Memoirs of the Courts of Louis XV and XVI. — Volume 3: Being Secret Memoirs of Madame Du Hausset, Lady's Maid to Madame De Pompadour, and of the Princess Lamballe
Memoirs of the Courts of Louis XV and XVI. — Volume 3: Being Secret Memoirs of Madame Du Hausset, Lady's Maid to Madame De Pompadour, and of the Princess Lamballe
Here is a voice rarely heard from history: not a queen, not a diplomat, but a woman who dressed Madame de Pompadour each morning and witnessed the machinery of power from behind the velvet curtain. Madame du Hausset's memoirs offer an intimacy that no court chronicle can match. She records what was said in whispered corridors, how Louis XV really looked when the painting masks fell, and the poisonous jealousy that consumed Versailles as the old regime rotted from within.
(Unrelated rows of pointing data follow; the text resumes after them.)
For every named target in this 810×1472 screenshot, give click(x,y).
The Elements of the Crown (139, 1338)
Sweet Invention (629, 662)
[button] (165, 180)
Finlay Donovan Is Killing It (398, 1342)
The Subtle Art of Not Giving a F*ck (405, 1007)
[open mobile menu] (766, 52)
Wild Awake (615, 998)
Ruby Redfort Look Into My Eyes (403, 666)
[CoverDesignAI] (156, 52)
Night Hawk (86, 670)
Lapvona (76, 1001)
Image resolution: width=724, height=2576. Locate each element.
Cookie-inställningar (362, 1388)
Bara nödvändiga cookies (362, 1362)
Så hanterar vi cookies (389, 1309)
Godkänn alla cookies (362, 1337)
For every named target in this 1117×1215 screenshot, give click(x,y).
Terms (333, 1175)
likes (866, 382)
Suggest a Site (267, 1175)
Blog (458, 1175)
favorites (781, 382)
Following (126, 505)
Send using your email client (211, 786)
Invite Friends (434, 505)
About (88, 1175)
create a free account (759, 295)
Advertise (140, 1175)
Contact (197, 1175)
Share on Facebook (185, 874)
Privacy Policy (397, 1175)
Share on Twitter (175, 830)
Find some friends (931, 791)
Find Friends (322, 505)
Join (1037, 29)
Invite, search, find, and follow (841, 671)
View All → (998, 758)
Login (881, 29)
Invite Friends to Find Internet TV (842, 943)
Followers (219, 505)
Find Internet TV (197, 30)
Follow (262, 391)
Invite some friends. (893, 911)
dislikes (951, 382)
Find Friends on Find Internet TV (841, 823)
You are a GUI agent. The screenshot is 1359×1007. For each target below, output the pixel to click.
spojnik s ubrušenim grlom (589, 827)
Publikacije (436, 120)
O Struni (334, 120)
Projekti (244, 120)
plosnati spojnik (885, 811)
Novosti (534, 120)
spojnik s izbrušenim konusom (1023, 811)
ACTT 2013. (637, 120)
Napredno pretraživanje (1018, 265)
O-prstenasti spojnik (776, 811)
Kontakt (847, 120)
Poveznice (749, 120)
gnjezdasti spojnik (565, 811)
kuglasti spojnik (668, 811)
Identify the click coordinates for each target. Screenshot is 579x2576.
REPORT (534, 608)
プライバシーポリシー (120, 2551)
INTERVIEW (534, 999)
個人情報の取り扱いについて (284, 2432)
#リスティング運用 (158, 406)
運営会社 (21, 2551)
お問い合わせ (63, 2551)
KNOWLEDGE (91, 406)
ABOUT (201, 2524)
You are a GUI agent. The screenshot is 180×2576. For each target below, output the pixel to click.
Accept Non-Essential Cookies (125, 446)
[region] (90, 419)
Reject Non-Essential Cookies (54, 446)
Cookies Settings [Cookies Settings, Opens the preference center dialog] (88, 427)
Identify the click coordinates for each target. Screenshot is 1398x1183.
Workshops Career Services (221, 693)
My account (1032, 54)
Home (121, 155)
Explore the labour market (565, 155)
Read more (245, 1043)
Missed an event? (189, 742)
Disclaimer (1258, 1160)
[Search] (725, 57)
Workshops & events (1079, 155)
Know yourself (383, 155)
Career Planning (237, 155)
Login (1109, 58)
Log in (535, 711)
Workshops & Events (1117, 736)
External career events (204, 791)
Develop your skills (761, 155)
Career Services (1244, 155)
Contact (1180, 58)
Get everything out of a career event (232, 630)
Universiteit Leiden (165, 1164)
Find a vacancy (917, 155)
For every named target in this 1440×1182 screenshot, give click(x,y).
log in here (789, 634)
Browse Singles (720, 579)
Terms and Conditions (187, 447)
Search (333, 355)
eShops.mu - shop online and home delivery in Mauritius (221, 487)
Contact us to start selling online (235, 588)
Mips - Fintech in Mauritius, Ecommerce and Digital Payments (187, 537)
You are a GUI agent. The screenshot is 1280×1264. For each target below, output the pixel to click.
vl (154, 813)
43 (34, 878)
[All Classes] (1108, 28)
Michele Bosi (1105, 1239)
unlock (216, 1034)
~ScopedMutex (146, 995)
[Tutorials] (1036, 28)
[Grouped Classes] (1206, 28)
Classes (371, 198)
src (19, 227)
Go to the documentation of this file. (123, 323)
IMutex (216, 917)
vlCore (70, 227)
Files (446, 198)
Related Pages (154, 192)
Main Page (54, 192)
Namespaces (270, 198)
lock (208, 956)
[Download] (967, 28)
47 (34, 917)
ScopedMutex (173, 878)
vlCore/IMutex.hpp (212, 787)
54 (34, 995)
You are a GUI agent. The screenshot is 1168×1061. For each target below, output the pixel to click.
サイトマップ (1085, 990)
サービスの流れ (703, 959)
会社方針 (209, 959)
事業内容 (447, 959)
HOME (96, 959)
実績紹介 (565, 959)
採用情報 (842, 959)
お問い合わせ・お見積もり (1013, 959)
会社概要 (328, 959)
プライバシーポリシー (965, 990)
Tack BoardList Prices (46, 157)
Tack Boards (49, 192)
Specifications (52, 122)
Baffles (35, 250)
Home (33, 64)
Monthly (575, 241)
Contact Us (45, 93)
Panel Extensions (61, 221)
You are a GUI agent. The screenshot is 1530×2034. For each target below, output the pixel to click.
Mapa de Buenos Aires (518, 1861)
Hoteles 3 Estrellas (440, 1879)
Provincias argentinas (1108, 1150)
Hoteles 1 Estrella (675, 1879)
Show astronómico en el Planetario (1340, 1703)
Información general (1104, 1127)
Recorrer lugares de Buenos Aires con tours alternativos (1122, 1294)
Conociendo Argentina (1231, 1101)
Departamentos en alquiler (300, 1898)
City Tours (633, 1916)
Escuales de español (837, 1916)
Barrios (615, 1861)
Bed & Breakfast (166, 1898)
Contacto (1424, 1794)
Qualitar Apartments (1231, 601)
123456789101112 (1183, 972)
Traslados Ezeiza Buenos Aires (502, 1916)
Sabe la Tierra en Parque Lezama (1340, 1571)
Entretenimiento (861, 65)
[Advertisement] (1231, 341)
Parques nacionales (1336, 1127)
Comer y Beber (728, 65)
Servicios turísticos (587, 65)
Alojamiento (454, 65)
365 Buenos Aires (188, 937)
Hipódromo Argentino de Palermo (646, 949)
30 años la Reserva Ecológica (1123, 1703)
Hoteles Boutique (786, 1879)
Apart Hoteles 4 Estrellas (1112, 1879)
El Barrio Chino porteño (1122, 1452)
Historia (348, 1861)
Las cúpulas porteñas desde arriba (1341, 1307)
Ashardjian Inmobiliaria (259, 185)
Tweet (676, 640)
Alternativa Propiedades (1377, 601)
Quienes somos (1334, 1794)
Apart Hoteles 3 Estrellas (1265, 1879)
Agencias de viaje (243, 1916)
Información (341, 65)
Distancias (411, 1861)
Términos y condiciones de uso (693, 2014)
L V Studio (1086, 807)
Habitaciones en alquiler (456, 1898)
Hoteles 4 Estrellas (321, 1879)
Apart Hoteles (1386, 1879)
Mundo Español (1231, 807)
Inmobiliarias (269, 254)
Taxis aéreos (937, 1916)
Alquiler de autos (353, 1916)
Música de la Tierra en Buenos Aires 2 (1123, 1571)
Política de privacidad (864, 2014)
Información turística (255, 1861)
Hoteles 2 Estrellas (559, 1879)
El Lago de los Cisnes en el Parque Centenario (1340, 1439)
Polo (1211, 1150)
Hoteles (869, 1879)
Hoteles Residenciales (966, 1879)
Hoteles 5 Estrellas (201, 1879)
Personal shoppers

The pages involving the Princess Lamballe are particularly haunting, tracing her devoted service to Marie Antoinette through to its tragic end. This is history told not from the throne but from the dressing table, and it is all the more devastating for that perspective. The personal becomes political in ways the great memoirs never capture. For anyone who has wondered what the French Revolution looked like from inside the palace walls, du Hausset provides an answer that is intimate, startling, and historically invaluable.